Nadie sabía su nombre. Ella misma lo había olvidado, eso le gustaba pues de ese modo podía ser quien quisiera: unos día era Camila, la reina del barrio; otras prefería ser Renata, la loca, para no atender a nada, para aislarse por completo de lo que sucedía en su entorno; pero su favorita era la personalidad de Luna, la dueña del mundo. Le agradaba saber que todo era suyo, aunque tenía que compartir mucho con los demás, eso la hacía sentirse buena.

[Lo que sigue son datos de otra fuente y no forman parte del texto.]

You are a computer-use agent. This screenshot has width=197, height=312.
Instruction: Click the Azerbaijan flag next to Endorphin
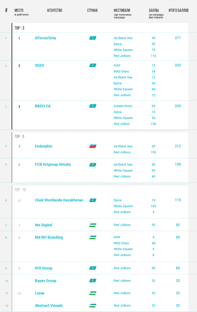click(93, 146)
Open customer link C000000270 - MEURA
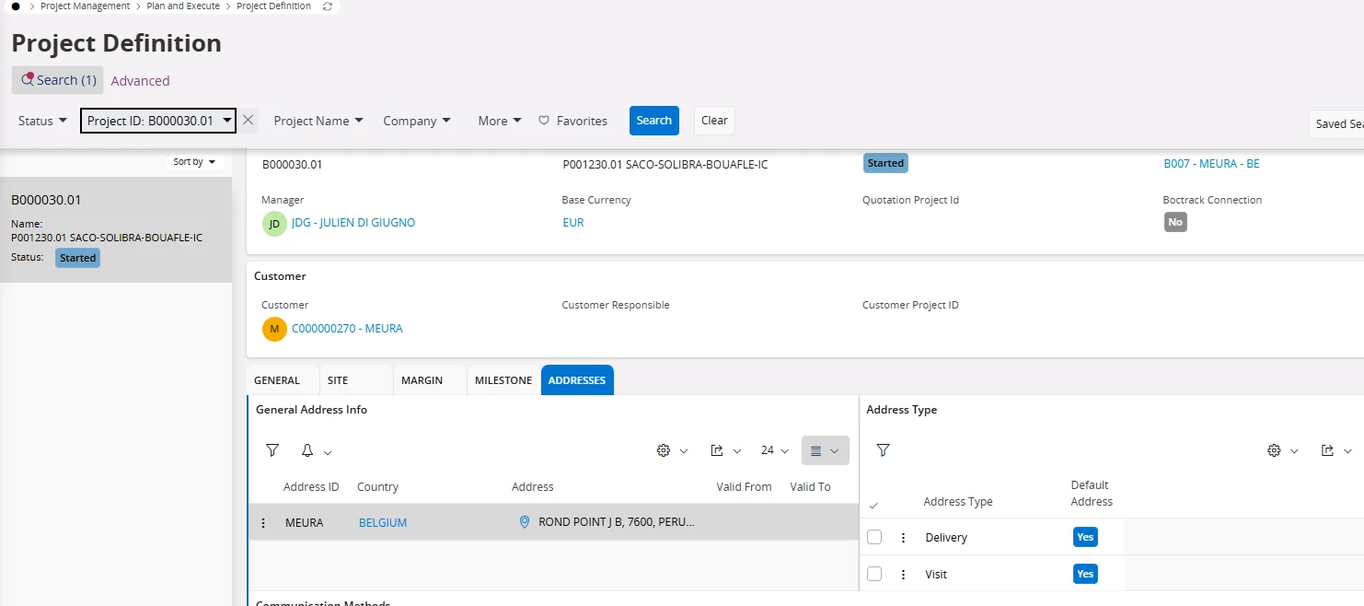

Algunas veces recibía dinero de la gente como recompensa por permitir que usaran sus caminos, días soleados y noches frescas.
Cuando sentía necesidad de ser reconocida lavaba su cara y sus manos hasta eliminar la costra que las cubría y peinaba sus cabellos que siempre permanecían tiesos; sin embargo, cuando esto sucedía, la gente volteaba a verla con curiosidad pues su cara no era fea, aunque su mirada siempre estaba de viaje buscando lugares donde nadie ha llegado ni puede llegar.
Casi no hablaba y cuando pensaba en voz alta usaba cancioncillas que ella misma iba inventando; en ellas decía lo que veía, sentía, quería... No cantaba mal, pero cuando su felicidad era desbordante lo hacía a todo pulmón y entonces poco le importaba afinar; claro que nunca esperó ni recibió aplausos, en cambio las más de la veces, le gritaban o lanzaban cosas exasperados por lograr su silencio. No le importaba.
No entendía que alguien no sonriera, no entendía que para los demás no todo era felicidad, no entendía que esa felicidad de unos cuantos fuera cobrada a otros muchos. Un día que canturreaba a las ratas que la acompañaban mientras comía, recibió la visita de varios hombres; después supo, por primera vez, lo que era llorar. Ese día dejo de cantar para siempre y cada vez que llovía recordaba su propia lluvia.
Camila murió ese día; Luna se esfumó, sólo quedó Renata, la loca. Nada le devolvía la sonrisa; una vez más nadie la veía, se volvió invisible, más de lo que ya era. Su gesto tranquilo se llenó de ansiedad y desconfianza, sus labios se endurecieron, sus ojos se perdieron en el vacío permanente. Su voz se convirtió en un lamento sordo, perdió el cabello que ella misma arrancaba a tirones. Sus manos perdieron firmeza y poco a poco sus piernas se negaron a andar los caminos... Sus caminos.
Perdió el sueño de libertad, la soledad la invadió; llenaba su tiempo recreando su infancia, la cara de su madre, el sentimiento de ser acompañada por aquel animal que la siguió un tiempo... y volvía la lluvia interminable, irremediable, fría...
Las noches le fueron eternas y los días molestos, los colores se perdieron entre tonos grises y jamás volvió a lavar su cara. La costra se aferró a ella como las malas ideas y esas ideas se reunieron en su límite. Dejó de comer lo que encontraba y buscó respuestas a sus porqués, a sus cómos, a sus cuándos, hasta que llegó el momento de decidir y decidió por fin ser libre.